Dalam diskusi bertajuk "Bantuan Pangan Non Tunai dan Efektivitas Stabilisasi Harga Pangan" yang digelar di Jakarta, Kamis, Herman menyatakan, pelaksanaan BPNT harus didukung dengan perencanaan yang matang dan kesiapan infrastruktur di daerah untuk menerima program tersebut.

"Bulog telah memiliki sistem yang terintegrasi dari hulu hingga hilir sehingga sebaiknya pelaksanaan program BPNT dilakukan oleh Perum Bulog," katanya dalam diskusi yang digelar Perum Bulog bersama Forum Wartawan Bulog.

Baca juga: Program PKH-BPNT berjalan bagus dan berhasil, kata Komisi VIII DPR

Selain itu, lanjutnya, Bulog selama ini mengemban tugas untuk menjaga stabilitas harga pangan pokok nasional, mengamankan ketersediaan atau buffer stok pangan dan keterjangkauan pasokan.

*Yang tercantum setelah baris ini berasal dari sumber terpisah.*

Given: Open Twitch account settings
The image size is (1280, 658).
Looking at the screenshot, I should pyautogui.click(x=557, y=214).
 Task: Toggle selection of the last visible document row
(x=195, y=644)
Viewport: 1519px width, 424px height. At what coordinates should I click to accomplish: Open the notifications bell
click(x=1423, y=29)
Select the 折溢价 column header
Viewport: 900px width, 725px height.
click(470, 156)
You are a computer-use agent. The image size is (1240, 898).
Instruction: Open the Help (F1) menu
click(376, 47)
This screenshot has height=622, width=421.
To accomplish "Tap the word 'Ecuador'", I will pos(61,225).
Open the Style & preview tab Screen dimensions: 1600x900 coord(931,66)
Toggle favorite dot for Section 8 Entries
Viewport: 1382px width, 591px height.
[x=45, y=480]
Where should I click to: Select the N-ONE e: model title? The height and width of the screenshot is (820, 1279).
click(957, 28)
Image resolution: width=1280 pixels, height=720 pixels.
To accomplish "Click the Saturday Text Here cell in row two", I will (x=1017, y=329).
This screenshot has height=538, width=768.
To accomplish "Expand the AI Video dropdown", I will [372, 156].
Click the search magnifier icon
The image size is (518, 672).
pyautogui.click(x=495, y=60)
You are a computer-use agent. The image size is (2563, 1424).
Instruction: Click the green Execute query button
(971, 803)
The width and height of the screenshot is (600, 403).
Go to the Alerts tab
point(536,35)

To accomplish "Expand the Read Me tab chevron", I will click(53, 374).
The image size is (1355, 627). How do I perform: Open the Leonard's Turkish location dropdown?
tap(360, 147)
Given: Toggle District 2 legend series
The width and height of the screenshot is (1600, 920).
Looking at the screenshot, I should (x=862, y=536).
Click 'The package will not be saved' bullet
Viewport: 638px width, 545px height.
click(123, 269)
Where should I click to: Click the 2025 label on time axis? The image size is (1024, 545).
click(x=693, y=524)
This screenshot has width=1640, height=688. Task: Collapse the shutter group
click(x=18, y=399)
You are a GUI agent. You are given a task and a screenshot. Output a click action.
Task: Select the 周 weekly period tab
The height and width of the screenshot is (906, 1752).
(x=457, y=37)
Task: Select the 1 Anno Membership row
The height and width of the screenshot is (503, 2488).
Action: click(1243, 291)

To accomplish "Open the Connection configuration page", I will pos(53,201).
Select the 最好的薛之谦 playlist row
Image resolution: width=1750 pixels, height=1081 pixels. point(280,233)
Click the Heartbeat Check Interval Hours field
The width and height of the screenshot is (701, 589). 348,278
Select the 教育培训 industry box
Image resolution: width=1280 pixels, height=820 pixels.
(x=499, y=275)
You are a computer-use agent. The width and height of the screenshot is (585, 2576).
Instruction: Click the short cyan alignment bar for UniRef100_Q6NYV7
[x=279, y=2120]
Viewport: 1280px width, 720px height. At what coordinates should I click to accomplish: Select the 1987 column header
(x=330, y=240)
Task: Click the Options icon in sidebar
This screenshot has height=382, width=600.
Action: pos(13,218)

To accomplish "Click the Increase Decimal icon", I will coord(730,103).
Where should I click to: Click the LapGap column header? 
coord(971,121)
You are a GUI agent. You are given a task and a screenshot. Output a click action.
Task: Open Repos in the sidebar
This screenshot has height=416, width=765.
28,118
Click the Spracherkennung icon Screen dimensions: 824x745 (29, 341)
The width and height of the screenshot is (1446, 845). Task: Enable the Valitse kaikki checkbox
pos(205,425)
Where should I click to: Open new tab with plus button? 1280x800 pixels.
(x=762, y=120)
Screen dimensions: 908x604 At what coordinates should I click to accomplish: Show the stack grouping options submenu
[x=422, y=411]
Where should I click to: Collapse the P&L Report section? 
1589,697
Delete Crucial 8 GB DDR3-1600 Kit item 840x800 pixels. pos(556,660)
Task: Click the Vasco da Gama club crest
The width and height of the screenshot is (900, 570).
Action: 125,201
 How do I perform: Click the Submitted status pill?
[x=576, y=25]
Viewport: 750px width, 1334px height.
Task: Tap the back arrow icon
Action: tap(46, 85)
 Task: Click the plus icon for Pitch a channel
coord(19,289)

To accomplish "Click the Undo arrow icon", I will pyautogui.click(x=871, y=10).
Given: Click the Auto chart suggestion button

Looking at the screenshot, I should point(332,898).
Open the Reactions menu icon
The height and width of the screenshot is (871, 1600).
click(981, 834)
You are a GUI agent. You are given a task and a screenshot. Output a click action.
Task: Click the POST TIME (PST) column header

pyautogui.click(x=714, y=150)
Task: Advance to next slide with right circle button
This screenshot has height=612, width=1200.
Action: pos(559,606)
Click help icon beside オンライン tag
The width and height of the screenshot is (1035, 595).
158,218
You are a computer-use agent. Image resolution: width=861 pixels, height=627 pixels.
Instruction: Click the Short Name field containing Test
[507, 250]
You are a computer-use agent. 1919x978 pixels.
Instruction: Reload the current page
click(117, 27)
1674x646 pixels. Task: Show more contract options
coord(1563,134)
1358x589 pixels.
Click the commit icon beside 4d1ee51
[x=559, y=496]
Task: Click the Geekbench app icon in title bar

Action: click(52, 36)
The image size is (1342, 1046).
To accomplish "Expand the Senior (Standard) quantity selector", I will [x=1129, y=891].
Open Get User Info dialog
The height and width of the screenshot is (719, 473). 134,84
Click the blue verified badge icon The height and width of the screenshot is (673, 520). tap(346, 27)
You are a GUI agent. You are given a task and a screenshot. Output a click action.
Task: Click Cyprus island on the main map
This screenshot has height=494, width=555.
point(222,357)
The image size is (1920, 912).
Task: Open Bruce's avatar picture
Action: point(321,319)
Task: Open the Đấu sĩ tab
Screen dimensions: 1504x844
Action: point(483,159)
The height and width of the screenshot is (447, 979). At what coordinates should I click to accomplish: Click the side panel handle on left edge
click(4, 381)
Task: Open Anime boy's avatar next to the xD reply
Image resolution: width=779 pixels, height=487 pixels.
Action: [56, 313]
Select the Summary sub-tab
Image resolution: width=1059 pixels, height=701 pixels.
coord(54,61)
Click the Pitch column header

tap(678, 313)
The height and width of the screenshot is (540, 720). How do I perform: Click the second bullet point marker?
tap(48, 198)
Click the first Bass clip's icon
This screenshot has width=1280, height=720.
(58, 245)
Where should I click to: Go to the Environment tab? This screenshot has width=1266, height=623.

Oleh karena itu, menurut mantan Wakil Ketua Komisi IV DPR yang salah satunya membidangi pangan itu, perlu dilakukan penguatan regulasi maupun kebijakan yang terkait dengan tugas Perum Bulog.

"Perlu dilakukan revisi Peraturan Presiden no 63 tahun 2017 tentang penyaluran Bantuan Sosial Secara Non Tunai agar pengadaan dan penyalurannya diserahkan kepada Perum Bulog," ujarnya.

Baca juga: Mensos sebut nilai BPNT 2020 naik jadi Rp150 ribu

Senada dengan itu Ketua Kontak Tani Nelayan Andalan (KTNA) Winarno Tohir menyatakan, pergantian program Beras untuk masyarakat miskin (Raskin) dan Beras sejahtera (Rastra) menjadi BPNT berdampak terhadap serapan gabah petani oleh Perum Bulog semakin mengecil.

"Raskin/Rastra diperlukan untuk memproteksi pangan rakyat. Apabila program ini dihilangkan akan berdampak pada 36 juta petani produsen," katanya.

Winarno menyatakan, meskipun penyerapan Bulog terhadap beras petani sekitar 8 persen dari seluruh produksi nasional 70 juta ton gabah kering giling (GKG) namun jumlah itu cukup besar dan mampu mengamankan harga beras petani agar tidak jatuh.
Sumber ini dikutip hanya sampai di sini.